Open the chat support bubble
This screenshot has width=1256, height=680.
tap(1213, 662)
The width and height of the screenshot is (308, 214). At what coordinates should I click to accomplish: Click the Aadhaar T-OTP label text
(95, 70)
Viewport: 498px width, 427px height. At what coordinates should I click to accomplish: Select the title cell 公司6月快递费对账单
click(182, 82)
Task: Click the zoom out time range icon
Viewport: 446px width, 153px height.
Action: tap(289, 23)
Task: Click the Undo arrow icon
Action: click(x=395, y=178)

* * *

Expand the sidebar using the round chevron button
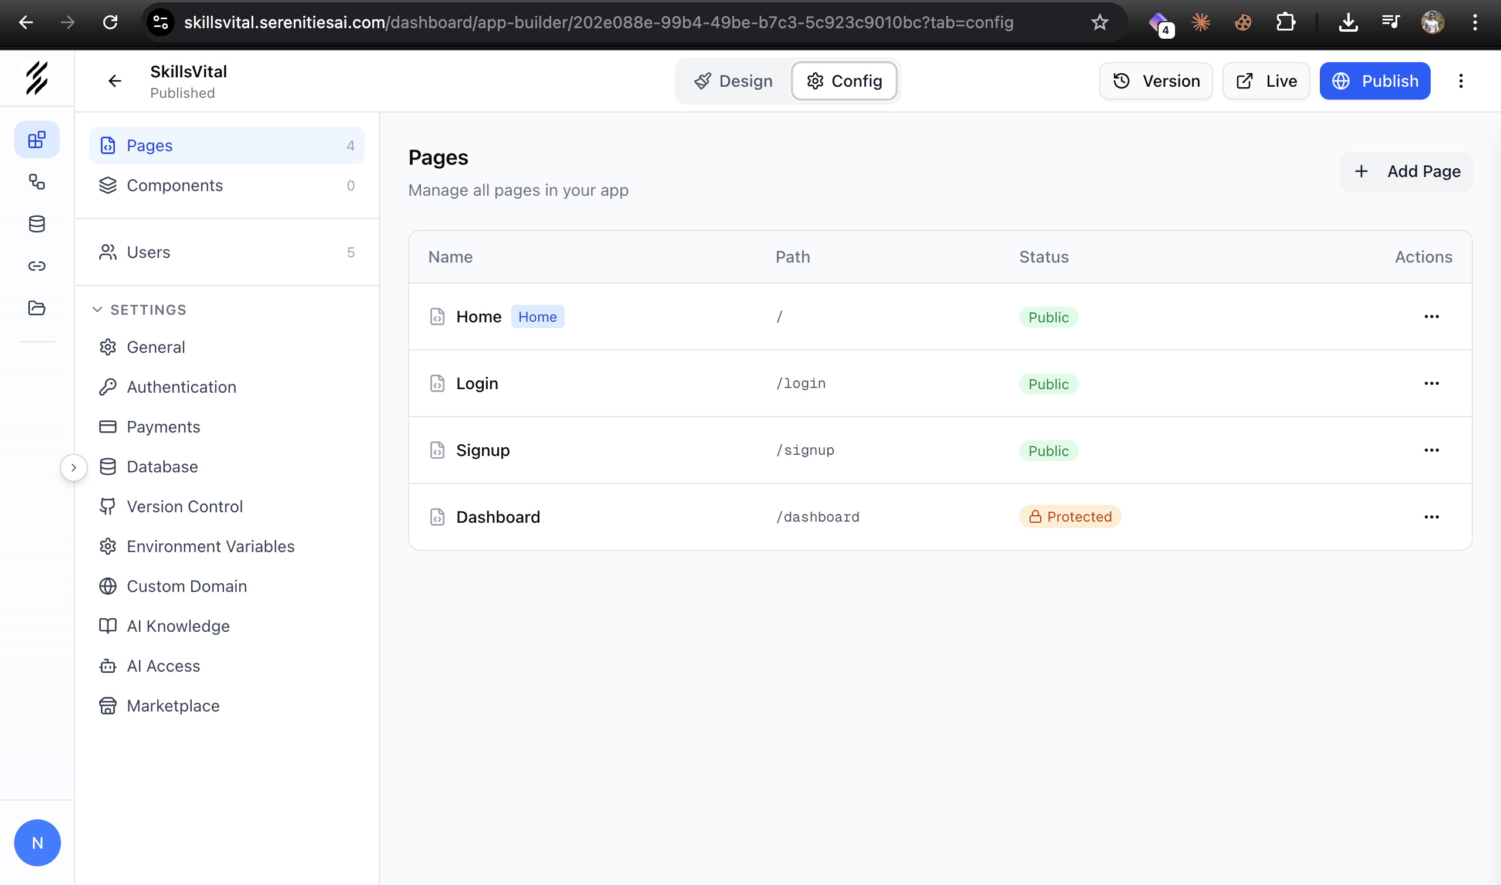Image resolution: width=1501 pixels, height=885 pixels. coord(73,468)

==

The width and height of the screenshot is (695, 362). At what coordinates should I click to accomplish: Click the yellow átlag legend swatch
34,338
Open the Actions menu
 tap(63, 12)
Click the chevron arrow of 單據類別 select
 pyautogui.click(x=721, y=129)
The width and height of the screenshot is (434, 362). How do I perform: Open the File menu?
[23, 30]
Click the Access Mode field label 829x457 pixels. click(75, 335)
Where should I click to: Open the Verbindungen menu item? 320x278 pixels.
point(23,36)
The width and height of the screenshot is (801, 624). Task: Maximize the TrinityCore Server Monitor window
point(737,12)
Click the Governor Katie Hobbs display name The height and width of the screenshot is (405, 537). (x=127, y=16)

* Task statement *
Transcribe the items from the line containing "Open the Actions menu" through the line containing "Click the Governor", including both of those lines.

* Written answer *
Open the Actions menu
 tap(63, 12)
Click the chevron arrow of 單據類別 select
 pyautogui.click(x=721, y=129)
The width and height of the screenshot is (434, 362). How do I perform: Open the File menu?
[23, 30]
Click the Access Mode field label 829x457 pixels. click(75, 335)
Where should I click to: Open the Verbindungen menu item? 320x278 pixels.
point(23,36)
The width and height of the screenshot is (801, 624). Task: Maximize the TrinityCore Server Monitor window
point(737,12)
Click the Governor Katie Hobbs display name The height and width of the screenshot is (405, 537). (x=127, y=16)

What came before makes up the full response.